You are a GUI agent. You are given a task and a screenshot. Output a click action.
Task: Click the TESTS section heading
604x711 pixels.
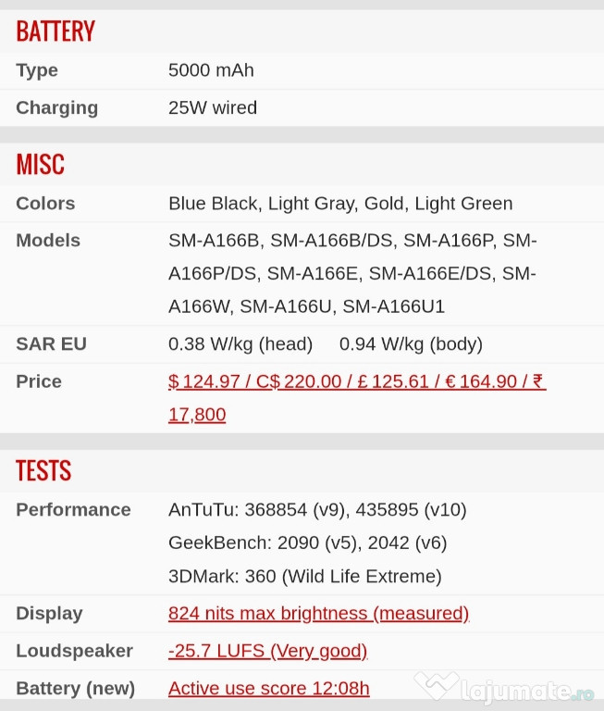[43, 470]
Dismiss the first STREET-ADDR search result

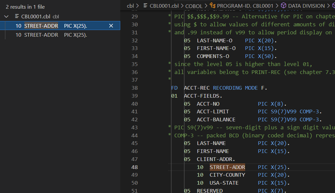[x=111, y=26]
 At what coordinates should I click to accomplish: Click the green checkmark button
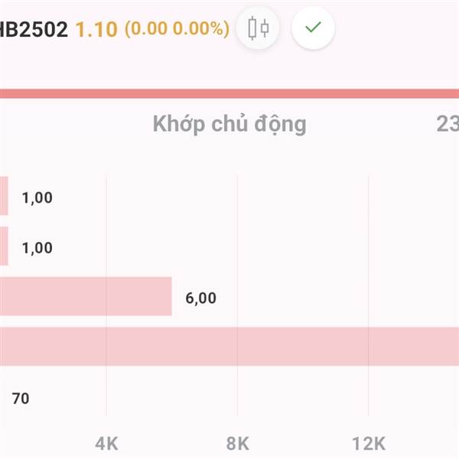pyautogui.click(x=313, y=28)
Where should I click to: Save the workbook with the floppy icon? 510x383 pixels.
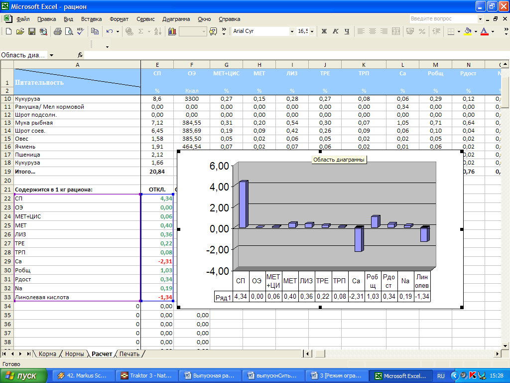[x=31, y=31]
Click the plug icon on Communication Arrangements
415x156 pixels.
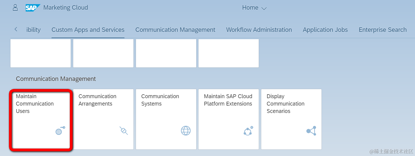(124, 131)
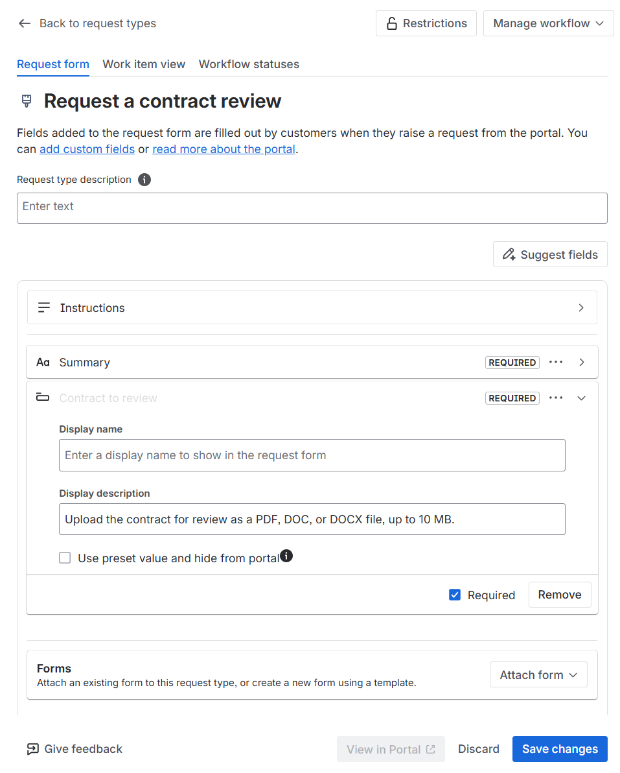Open the Manage workflow dropdown
620x773 pixels.
pyautogui.click(x=548, y=23)
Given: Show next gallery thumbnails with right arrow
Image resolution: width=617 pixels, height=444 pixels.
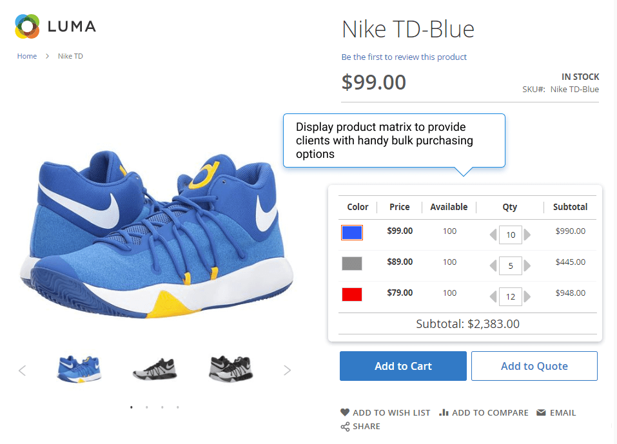Looking at the screenshot, I should click(x=288, y=371).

::::::

● TASK INSTRUCTIONS
Show each line of the listing above that contains the string "pixels".

● RESULT OF THE EXERCISE
604x711 pixels.
Where should I click to: Save the workbook with the floppy icon? 510x383 pixels.
415x156 pixels.
620x773 pixels.
Image resolution: width=617 pixels, height=444 pixels.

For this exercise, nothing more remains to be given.